In the broadest terms, religion is best defined against science and ethics all though the three are inextricably bound up. The primal religions see every event as a suprenatural one caused by divinities, science can become a religion unto itself and ethics cannot be separated from either. Science describes the world. Ethics inform us as to what we should do. Religion is purpose.

It's not hard to recognize Christianity and Buddhism as religions, but when you start to break them down and try to sift what makes them different from things like your job, it becomes difficult to see exactly what it is that separates them from something as ridiculous as sports. Rituals, community, mythology, rules, transcendence all of those can be found in both the major world religions and sports. Muslims have the Five Daily Prayers. Every team has a chant to get fired up before a game. Jews and Christians have church and synagogues to reinforce community. Even sports as apparently individual as distance running, one still needs teammates to set a strong pace and a coach to train them. Hindus have the Vedas, and Jews have the Torah. Baseball has its own origin stories. Jews have the Ten Commandments and Leviticus. Sports have rules. Religions seek to break out of the common and touch the divine. Sports movies set up the 'big game' as that place where ordinary people become superhumans and legends, outside the pale of the normal. As far as I can tell, it is as apprpriate to call football a religion as Sikhism.

Like I said, it's tricky. All you can really do is try and separate the good religions from the bad ones. Which then are good and which are bad? I'm copping out here because the right answer is whichever religion is true, but that is a topic for volumes. For me right now, the good ones are those that do not depend on humans, the ones that look beyond. Sports are a human creation. Every tradition, mythology and other aspect I identified earlier is derived from human actions. When sports are taken up as a religion, they proclaim the ultimate superiority of humans, something I do not accept. In contrast, religions like Christianity, Islam, Buddhism, Hinduism, Sikhism and Judaism are good because they are exterior to humanity. Though they may not exist without our presence on earth, their origins would still be here. Sports, on the other hand, simply would not be.

For those of you who took World Religions with me at MITY (2002?), I own up to it that I owe a lot of this post's inspiration to that class. I remember my roots and give credit where it is due.

Wednesday, February 7

Snow

If you've been following this blog since early this summer, you may remember my post of a failed scholarship application to Marquette. In it, I had to make a list. I don't precisely remember what the theme was, something along the lines of the most important things I saw in this world, but there had to be seven items in it. One of them was the cold. I would like to expand upon that entry a little because the word limit on the essay didn't allow for a proper examination into one of the more beautiful aspects of the cold, snow.
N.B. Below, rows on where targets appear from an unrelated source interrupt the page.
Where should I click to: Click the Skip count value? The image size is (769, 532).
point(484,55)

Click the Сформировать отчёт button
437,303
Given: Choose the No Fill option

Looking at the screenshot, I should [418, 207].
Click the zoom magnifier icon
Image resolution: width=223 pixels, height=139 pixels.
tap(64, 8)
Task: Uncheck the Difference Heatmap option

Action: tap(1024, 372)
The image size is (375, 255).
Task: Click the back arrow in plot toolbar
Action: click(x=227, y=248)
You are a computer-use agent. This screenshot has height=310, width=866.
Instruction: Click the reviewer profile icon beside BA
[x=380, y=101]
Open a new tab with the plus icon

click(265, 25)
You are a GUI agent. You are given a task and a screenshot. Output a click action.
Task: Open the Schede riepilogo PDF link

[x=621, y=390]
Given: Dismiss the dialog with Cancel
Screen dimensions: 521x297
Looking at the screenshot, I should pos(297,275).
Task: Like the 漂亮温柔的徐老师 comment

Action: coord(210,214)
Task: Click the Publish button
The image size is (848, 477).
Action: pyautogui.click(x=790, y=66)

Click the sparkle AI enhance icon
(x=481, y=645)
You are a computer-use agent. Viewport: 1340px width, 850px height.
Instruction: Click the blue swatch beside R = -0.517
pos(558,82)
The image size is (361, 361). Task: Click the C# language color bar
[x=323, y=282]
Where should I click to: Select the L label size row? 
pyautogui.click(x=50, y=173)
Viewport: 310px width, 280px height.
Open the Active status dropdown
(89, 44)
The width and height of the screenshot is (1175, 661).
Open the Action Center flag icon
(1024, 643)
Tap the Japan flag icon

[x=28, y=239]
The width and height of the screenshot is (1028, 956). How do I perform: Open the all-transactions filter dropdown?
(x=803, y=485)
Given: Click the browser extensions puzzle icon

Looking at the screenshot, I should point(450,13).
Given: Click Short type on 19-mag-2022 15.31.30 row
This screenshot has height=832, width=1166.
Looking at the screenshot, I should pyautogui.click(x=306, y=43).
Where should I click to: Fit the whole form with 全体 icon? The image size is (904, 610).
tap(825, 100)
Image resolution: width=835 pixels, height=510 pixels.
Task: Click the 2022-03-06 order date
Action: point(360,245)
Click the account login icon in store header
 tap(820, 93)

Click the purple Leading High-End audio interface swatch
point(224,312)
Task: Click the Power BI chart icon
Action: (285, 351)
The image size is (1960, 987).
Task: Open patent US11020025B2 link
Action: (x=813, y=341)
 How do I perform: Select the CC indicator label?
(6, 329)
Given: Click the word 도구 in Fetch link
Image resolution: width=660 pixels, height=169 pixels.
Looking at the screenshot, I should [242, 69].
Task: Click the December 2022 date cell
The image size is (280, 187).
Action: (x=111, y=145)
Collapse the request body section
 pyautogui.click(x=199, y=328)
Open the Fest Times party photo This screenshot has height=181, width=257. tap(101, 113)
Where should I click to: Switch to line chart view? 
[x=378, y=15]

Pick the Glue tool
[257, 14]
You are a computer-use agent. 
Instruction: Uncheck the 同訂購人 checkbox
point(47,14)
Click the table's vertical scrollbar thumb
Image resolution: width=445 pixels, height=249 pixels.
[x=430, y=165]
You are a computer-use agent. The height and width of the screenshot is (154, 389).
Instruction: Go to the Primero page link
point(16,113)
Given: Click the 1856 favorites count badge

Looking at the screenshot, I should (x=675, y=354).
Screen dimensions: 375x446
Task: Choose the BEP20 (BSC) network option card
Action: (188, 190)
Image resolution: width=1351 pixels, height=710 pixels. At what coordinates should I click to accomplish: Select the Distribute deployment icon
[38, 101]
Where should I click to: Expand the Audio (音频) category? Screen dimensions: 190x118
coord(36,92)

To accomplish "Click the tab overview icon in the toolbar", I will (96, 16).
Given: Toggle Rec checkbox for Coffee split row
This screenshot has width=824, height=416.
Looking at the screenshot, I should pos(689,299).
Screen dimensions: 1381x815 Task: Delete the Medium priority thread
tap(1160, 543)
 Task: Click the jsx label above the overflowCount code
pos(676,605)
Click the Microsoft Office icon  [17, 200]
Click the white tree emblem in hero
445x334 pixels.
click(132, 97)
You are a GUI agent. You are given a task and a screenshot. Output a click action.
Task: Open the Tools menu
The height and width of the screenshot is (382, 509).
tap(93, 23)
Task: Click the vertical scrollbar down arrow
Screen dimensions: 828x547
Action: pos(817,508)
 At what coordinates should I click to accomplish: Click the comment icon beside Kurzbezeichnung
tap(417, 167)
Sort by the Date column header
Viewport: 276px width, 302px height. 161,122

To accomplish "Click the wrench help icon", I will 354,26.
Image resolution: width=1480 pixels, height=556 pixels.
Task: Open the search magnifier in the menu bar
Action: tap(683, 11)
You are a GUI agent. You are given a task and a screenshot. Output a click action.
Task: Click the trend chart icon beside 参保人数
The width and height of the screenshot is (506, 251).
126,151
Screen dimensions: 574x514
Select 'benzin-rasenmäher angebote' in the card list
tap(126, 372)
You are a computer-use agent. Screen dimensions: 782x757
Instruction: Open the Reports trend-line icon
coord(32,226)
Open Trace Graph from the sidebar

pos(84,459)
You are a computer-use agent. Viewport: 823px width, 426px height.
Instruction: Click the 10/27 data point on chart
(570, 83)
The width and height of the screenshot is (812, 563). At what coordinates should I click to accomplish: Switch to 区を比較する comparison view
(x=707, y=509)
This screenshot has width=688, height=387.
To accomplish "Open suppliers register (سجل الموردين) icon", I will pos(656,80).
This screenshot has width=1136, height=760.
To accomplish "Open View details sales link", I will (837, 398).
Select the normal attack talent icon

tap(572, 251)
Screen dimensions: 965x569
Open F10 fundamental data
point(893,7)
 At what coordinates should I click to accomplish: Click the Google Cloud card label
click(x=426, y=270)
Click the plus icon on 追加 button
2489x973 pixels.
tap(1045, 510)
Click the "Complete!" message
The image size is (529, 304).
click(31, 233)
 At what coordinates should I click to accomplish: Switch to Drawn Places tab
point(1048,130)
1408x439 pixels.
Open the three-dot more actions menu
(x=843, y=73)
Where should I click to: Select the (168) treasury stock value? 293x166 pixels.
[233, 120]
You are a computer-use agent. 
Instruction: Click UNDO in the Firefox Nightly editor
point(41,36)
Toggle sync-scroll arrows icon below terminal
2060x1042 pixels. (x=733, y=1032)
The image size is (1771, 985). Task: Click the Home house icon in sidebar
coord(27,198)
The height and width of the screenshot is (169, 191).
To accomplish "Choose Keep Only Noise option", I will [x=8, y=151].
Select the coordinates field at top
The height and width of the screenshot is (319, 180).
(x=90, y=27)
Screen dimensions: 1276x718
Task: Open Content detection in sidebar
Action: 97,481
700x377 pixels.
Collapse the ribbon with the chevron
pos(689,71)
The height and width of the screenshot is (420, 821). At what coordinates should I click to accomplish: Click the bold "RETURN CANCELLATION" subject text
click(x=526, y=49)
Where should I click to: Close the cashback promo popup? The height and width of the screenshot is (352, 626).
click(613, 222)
It snowed Saturday evening. It was gorgeous. It began early and very lightly. You could hardly see the individual flakes they were so small. As it grew later though, the flakes came together, forming ones large enough to watch on their entire trip through the air, following their erratic paths to earth. Not that their beauty ends there.

Freshly fallen snow is clean and renewing. Walking through a snow fall, when you can see traces of only your steps, I do not know how to explain the feeling. There may be an experience of adventure as you are the first to see this new, fleeting scene or a feeling that but a sense of calm comes upon me.

In the winter too, it is quiet. What little sound is made by those animals too tough to hibernate or migrate south, is abosorbed by the snow creating a fragile silence, one that makes you take softer steps and kills any desire to shout that you might preserve the delicate quiet a little longer.